新生農委 両委員がこまめに情報共有 沖縄・南城市農業委員会

 昨年4月に沖縄県内で先駆けて新体制に移行した2市の一つ、南城市農業委員会(港川猛会長)は遊休農地の解消を重点に据えて活動を進める。農地の出し手が見つかったら随時情報を共有できるように委員会内外での連携体制を強化し、担い手への集積実績を着実に伸ばしている。
 11人の農業委員と13人の推進委員が現場活動に汗を流す。市内を4地区に分けて両委員を2〜4人ずつ割り振り、地区ごとに決めた目標や方針のもとで推進委員が中心となって定期的な農地パトロールを実施。その際に活躍するのがGPS機能付きのタブレットだ。画面に表示される農地地図で現在位置を確認できるため農地の特定が簡単になり、より高精度な現状把握が可能になったという。

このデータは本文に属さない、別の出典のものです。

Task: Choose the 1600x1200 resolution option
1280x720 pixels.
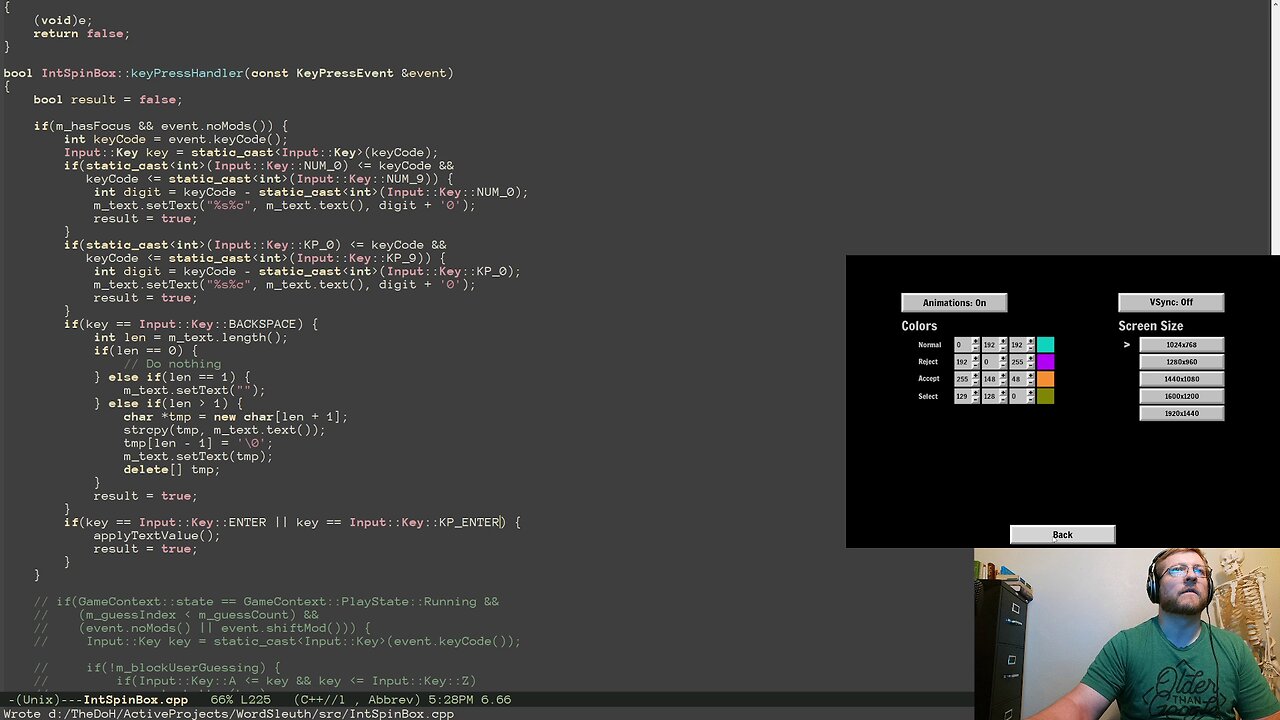Action: tap(1182, 396)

 8〜11月には全筆を対象に利用状況調査を行う。特に、日常的に把握している遊休農地は再度両委員でパトロール。その後の利用意向調査では、調査票の返送がない場合は戸別訪問も行い、農地中間管理機構への貸し付け希望者がいればすぐに事務局に報告する。このような掘り起こしの結果、2015年度には3・5ヘクタール(所有者17人分)、新体制移行後の2016年度には10・5ヘクタール(52人分)を機構に結びつけた。

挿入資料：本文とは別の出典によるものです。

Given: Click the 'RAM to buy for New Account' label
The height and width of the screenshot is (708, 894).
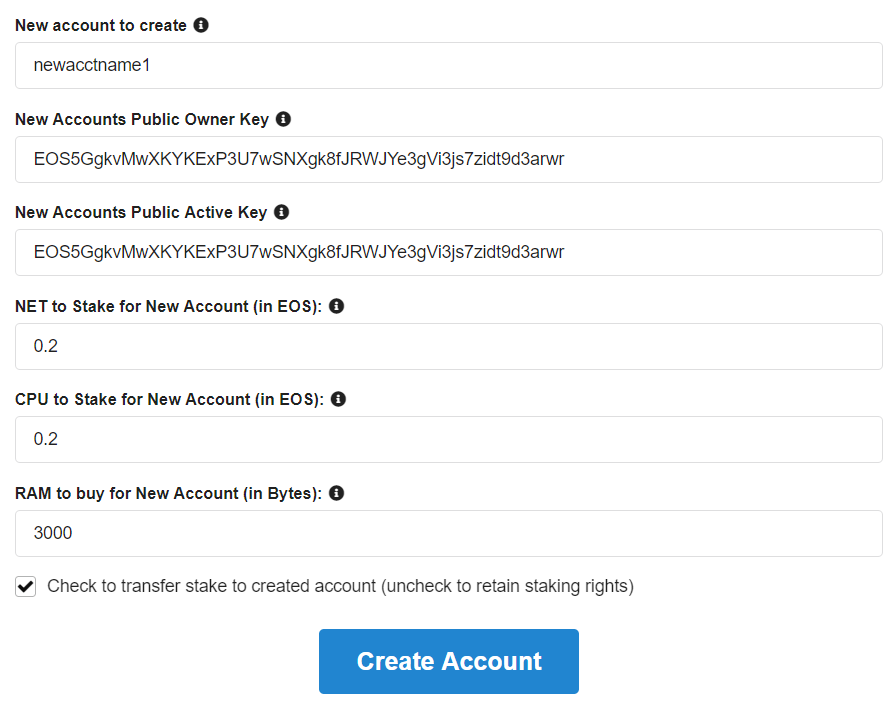Looking at the screenshot, I should 168,493.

 毎月の総会には農業委員全員の他に各地区代表の推進委員が出席し、担当地区の状況を説明。さらに偶数月には地区ごとに両委員の合同会議を開いて遊休農地対策を中心に検討する。
 こまめに連絡調整の機会を持つのは委員会内だけではない。市の産業振興課が月に1度主催する「農地中間管理事業推進チーム会議」には事務局や機構などの職員が参加し、農地の出し手情報と受け手情報を提供し合っている。
 現在、推進委員には委員未経験者や若手が多い。昨年度末まで事務局の臨時職員として遊休農地調査に携わっていた経験を買われ、4月から推進委員となった當山亜弥乃さん(30)もその1人。地域に精通した農業委員の存在は頼もしいという。
 「初めてのことばかりだが、他の委員や地元の農家とコミュニケーションを取りながらやっていきたい」と意気込む當山さん。現在は機構の農地調整員も兼務し、所有者への農地中間管理事業の説明も担当するなど、円滑な委員会活動に欠かせない存在となっている。
 事務局は今後、4地区でバラバラに実施している両委員の会議の他にも全地区合同の会議も開き、地区どうしの情報共有や意見交換の場も設けたい考えだ。農地の利用最適化に向け、農業委員、推進委員、事務局のつながりをさらに強めていく。